=== Dataset content ===
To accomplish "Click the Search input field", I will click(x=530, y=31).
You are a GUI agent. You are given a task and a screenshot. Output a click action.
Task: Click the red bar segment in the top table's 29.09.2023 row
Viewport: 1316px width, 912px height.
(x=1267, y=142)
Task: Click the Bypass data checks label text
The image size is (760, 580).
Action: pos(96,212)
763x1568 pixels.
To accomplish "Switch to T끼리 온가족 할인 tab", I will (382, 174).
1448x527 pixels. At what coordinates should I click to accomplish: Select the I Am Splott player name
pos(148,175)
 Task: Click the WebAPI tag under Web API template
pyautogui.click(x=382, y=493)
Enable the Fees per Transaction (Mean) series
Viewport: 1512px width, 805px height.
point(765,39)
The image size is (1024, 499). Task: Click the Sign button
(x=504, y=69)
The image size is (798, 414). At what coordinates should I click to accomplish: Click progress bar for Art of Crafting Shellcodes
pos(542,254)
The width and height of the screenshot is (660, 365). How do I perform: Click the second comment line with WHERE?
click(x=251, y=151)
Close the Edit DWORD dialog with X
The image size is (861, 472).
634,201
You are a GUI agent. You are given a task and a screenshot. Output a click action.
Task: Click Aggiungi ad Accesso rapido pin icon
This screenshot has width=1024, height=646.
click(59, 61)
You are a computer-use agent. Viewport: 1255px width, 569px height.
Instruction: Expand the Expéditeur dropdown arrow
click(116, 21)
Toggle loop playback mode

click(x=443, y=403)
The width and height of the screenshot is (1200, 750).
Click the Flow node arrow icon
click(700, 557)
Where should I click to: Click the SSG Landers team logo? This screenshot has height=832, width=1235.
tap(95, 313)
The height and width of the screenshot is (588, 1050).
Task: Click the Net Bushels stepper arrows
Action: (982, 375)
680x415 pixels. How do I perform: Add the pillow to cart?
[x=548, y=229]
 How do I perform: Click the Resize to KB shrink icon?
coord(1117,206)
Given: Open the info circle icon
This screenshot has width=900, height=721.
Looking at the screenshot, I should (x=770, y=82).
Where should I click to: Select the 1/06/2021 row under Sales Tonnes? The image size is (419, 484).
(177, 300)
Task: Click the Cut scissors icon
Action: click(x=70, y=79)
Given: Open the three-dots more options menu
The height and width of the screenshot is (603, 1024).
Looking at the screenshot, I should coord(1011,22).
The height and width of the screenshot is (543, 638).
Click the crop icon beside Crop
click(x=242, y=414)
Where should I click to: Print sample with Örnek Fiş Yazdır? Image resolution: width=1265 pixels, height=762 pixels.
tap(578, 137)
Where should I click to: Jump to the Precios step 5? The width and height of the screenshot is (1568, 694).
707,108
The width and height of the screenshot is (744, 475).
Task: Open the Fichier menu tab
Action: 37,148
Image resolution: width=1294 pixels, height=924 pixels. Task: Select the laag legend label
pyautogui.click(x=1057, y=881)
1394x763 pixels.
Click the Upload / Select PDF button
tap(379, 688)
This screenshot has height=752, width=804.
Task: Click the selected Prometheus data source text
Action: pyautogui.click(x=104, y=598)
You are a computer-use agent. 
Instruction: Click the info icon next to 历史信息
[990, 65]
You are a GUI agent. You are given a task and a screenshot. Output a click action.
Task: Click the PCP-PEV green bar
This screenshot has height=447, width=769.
===
## What needs to be done
Once you have read the entries, write them out again without altering a single character.

## Response area
To accomplish "Click the Search input field", I will click(x=530, y=31).
You are a GUI agent. You are given a task and a screenshot. Output a click action.
Task: Click the red bar segment in the top table's 29.09.2023 row
Viewport: 1316px width, 912px height.
(x=1267, y=142)
Task: Click the Bypass data checks label text
The image size is (760, 580).
Action: pos(96,212)
763x1568 pixels.
To accomplish "Switch to T끼리 온가족 할인 tab", I will (382, 174).
1448x527 pixels. At what coordinates should I click to accomplish: Select the I Am Splott player name
pos(148,175)
 Task: Click the WebAPI tag under Web API template
pyautogui.click(x=382, y=493)
Enable the Fees per Transaction (Mean) series
Viewport: 1512px width, 805px height.
point(765,39)
The image size is (1024, 499). Task: Click the Sign button
(x=504, y=69)
The image size is (798, 414). At what coordinates should I click to accomplish: Click progress bar for Art of Crafting Shellcodes
pos(542,254)
The width and height of the screenshot is (660, 365). How do I perform: Click the second comment line with WHERE?
click(x=251, y=151)
Close the Edit DWORD dialog with X
The image size is (861, 472).
634,201
You are a GUI agent. You are given a task and a screenshot. Output a click action.
Task: Click Aggiungi ad Accesso rapido pin icon
This screenshot has width=1024, height=646.
click(59, 61)
You are a computer-use agent. Viewport: 1255px width, 569px height.
Instruction: Expand the Expéditeur dropdown arrow
click(116, 21)
Toggle loop playback mode

click(x=443, y=403)
The width and height of the screenshot is (1200, 750).
Click the Flow node arrow icon
click(700, 557)
Where should I click to: Click the SSG Landers team logo? This screenshot has height=832, width=1235.
tap(95, 313)
The height and width of the screenshot is (588, 1050).
Task: Click the Net Bushels stepper arrows
Action: (982, 375)
680x415 pixels. How do I perform: Add the pillow to cart?
[x=548, y=229]
 How do I perform: Click the Resize to KB shrink icon?
coord(1117,206)
Given: Open the info circle icon
This screenshot has width=900, height=721.
Looking at the screenshot, I should (x=770, y=82).
Where should I click to: Select the 1/06/2021 row under Sales Tonnes? The image size is (419, 484).
(177, 300)
Task: Click the Cut scissors icon
Action: click(x=70, y=79)
Given: Open the three-dots more options menu
The height and width of the screenshot is (603, 1024).
Looking at the screenshot, I should coord(1011,22).
The height and width of the screenshot is (543, 638).
Click the crop icon beside Crop
click(x=242, y=414)
Where should I click to: Print sample with Örnek Fiş Yazdır? Image resolution: width=1265 pixels, height=762 pixels.
tap(578, 137)
Where should I click to: Jump to the Precios step 5? The width and height of the screenshot is (1568, 694).
707,108
The width and height of the screenshot is (744, 475).
Task: Open the Fichier menu tab
Action: 37,148
Image resolution: width=1294 pixels, height=924 pixels. Task: Select the laag legend label
pyautogui.click(x=1057, y=881)
1394x763 pixels.
Click the Upload / Select PDF button
tap(379, 688)
This screenshot has height=752, width=804.
Task: Click the selected Prometheus data source text
Action: pyautogui.click(x=104, y=598)
You are a computer-use agent. 
Instruction: Click the info icon next to 历史信息
[990, 65]
You are a GUI agent. You are given a task and a screenshot. Output a click action.
Task: Click the PCP-PEV green bar
This screenshot has height=447, width=769.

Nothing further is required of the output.